Please rescale the records from the line with "Viewport: 1389px width, 868px" up to and including the line with "tap(35, 651)", and give back only those lines with their requests, multiplying each coordinate in the answers by 0.45 and rounding to whole numbers, with halves going up. Leave the pictures out of your reply.

— begin MATERIAL FOR THE TASK —

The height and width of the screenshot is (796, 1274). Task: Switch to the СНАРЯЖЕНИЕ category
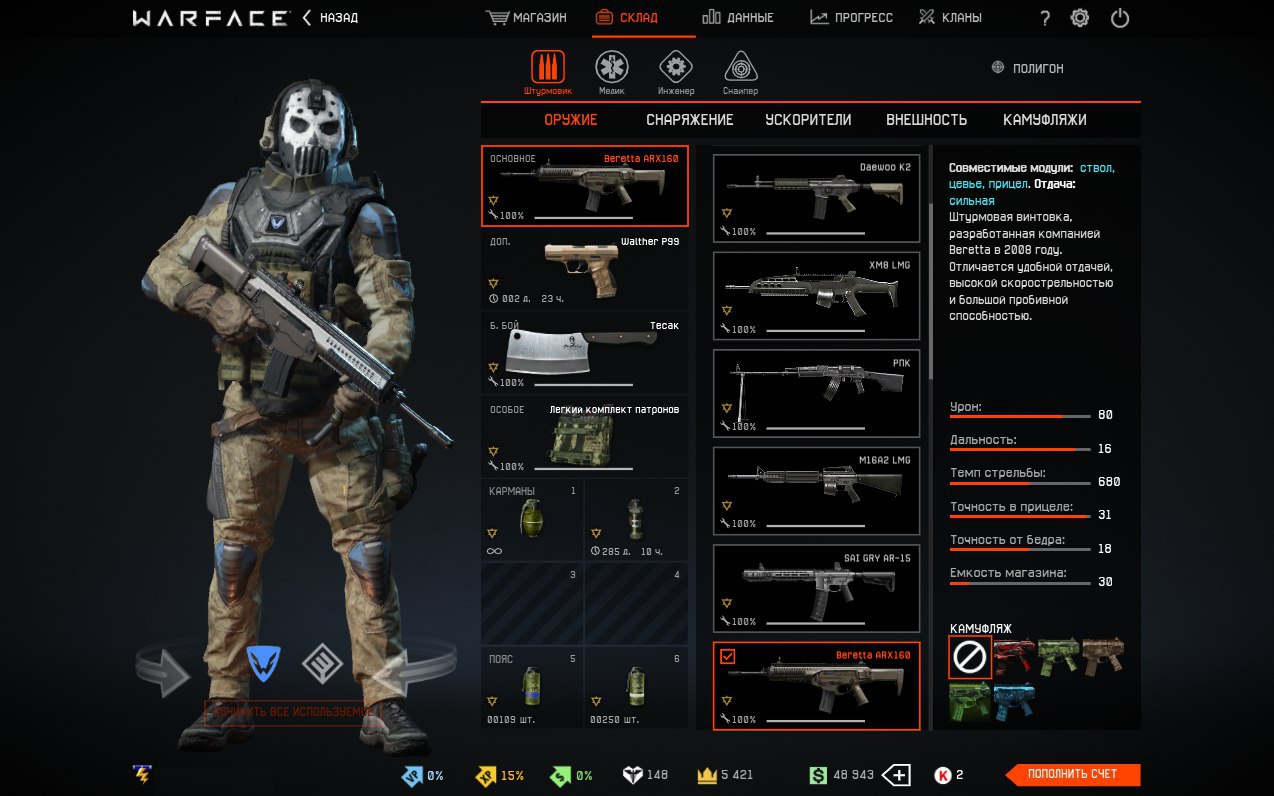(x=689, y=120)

— end MATERIAL FOR THE TASK —
— begin MATERIAL FOR THE TASK —

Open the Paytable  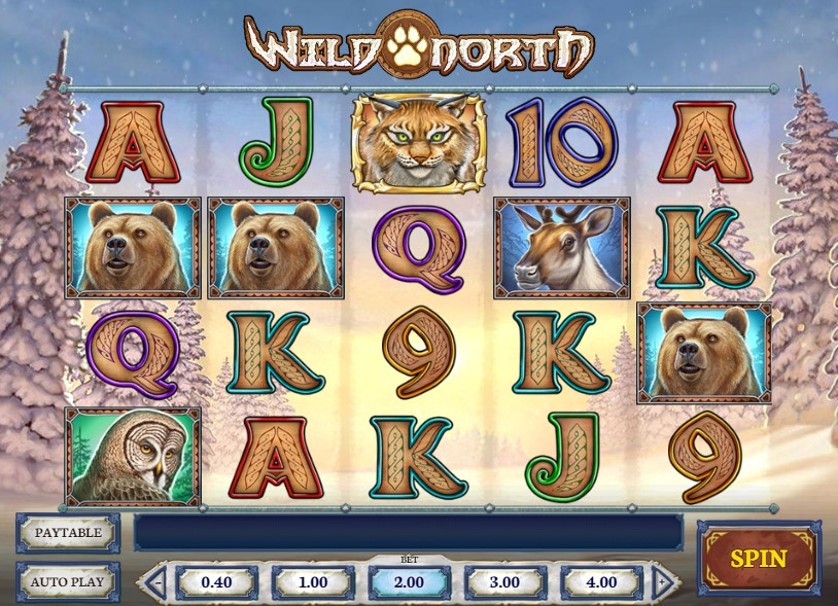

— end MATERIAL FOR THE TASK —
— begin MATERIAL FOR THE TASK —

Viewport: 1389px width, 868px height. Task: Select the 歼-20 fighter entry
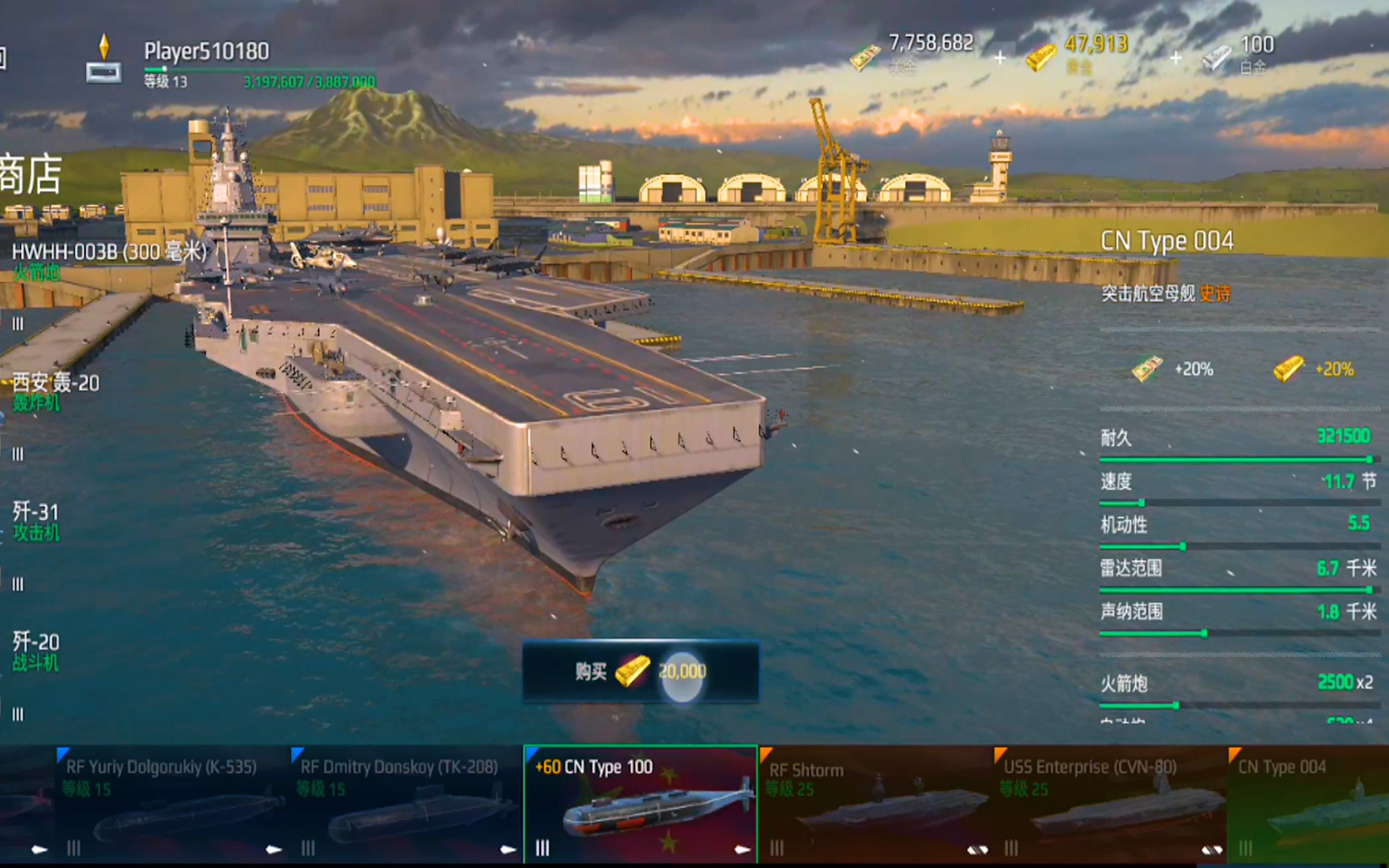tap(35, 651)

— end MATERIAL FOR THE TASK —

* **RESPONSE TO THIS TASK**
Viewport: 1389px width, 868px height. Task: Select the 歼-20 fighter entry
tap(16, 293)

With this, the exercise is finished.